▽

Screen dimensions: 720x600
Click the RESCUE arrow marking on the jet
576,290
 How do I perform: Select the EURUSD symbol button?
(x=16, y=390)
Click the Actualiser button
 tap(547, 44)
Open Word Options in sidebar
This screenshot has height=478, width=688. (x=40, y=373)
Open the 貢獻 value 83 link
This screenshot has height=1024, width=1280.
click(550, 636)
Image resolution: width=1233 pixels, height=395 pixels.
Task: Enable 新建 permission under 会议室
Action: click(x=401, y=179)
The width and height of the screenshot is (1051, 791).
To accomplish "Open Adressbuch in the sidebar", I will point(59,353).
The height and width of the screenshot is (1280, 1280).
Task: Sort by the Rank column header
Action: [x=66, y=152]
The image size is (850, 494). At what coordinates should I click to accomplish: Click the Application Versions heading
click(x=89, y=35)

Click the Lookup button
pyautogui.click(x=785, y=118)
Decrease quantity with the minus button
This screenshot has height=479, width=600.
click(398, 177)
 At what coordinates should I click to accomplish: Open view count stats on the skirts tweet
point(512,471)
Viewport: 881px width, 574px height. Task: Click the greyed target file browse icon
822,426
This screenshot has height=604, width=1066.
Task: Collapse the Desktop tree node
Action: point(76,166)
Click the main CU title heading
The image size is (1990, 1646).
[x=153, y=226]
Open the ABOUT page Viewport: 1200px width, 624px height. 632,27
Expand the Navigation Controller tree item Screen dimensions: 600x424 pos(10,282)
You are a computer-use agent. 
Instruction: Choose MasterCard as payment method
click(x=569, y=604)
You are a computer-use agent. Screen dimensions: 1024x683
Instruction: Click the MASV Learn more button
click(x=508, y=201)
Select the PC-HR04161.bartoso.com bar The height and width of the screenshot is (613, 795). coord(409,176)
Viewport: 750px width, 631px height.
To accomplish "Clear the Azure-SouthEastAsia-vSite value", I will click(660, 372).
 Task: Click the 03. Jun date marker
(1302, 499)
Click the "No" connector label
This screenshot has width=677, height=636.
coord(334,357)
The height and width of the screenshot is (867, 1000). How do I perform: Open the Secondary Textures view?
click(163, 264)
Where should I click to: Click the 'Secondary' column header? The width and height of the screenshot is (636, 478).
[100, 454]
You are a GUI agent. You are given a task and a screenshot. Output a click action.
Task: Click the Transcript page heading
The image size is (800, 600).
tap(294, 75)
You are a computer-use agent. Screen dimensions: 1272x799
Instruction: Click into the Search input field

△

EXERCISE INSTRUCTIONS:
Whenever the string "dimensions" shows up in a line of the records, copy that line.

COMPLETED TASK:
Screen dimensions: 720x600
Expand the Navigation Controller tree item Screen dimensions: 600x424 pos(10,282)
You are a computer-use agent. Screen dimensions: 1024x683
You are a computer-use agent. Screen dimensions: 1272x799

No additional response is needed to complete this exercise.